- [Exercise instructions]: For each line below that includes the word "document", make a copy.

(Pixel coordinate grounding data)
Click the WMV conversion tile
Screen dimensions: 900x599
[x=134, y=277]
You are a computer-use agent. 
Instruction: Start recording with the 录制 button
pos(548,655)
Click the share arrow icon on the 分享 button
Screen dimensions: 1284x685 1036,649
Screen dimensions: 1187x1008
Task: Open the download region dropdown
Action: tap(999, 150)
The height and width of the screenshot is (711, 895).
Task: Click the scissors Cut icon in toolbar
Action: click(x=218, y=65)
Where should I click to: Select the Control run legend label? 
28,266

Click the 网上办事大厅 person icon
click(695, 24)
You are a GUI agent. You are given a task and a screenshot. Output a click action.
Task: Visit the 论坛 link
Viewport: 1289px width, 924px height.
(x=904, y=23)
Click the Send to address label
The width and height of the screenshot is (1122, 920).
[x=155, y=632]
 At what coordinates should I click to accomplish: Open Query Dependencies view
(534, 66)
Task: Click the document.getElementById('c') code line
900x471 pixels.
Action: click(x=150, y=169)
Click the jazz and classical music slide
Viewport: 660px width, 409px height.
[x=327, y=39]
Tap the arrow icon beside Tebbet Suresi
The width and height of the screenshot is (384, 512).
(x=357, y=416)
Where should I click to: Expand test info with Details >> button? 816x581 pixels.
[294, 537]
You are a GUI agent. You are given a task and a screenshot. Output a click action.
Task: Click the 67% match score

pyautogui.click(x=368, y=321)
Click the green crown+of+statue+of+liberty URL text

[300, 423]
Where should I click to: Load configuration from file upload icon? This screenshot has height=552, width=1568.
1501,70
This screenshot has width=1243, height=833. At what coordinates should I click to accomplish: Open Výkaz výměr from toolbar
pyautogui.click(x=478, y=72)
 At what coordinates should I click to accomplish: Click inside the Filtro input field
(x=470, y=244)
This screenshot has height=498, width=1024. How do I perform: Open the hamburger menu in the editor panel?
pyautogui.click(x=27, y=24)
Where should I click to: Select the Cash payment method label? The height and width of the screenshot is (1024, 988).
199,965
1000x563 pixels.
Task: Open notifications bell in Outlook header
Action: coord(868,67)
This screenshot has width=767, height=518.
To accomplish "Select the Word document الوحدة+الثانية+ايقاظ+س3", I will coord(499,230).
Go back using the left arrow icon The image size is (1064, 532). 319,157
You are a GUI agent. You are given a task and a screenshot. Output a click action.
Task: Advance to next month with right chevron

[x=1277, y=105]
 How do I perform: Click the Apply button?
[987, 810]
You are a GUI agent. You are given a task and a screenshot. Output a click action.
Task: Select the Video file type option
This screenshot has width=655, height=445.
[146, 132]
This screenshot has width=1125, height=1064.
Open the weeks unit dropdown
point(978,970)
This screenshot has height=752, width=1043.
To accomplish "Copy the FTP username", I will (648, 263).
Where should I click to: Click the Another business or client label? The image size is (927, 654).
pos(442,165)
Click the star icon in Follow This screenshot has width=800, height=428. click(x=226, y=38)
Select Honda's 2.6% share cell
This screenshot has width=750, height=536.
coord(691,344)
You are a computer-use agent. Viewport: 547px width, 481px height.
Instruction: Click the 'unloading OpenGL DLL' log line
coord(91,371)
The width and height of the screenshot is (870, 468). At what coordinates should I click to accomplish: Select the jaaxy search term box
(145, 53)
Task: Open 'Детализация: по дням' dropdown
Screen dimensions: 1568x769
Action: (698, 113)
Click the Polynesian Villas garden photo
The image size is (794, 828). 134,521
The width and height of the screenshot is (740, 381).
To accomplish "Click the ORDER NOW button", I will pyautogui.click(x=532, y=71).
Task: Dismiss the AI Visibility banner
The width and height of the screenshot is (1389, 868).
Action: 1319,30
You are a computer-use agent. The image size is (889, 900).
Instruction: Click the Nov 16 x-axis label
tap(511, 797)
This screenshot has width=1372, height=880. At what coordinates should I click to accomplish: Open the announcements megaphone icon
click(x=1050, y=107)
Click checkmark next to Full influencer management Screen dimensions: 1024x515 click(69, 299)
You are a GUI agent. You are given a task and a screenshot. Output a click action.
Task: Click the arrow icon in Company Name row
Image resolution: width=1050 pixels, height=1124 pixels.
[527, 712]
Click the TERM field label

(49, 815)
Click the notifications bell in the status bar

- [Reply to the task]:
Task: Click the document.getElementById('c') code line
To accomplish "Select the Word document الوحدة+الثانية+ايقاظ+س3", I will coord(499,230).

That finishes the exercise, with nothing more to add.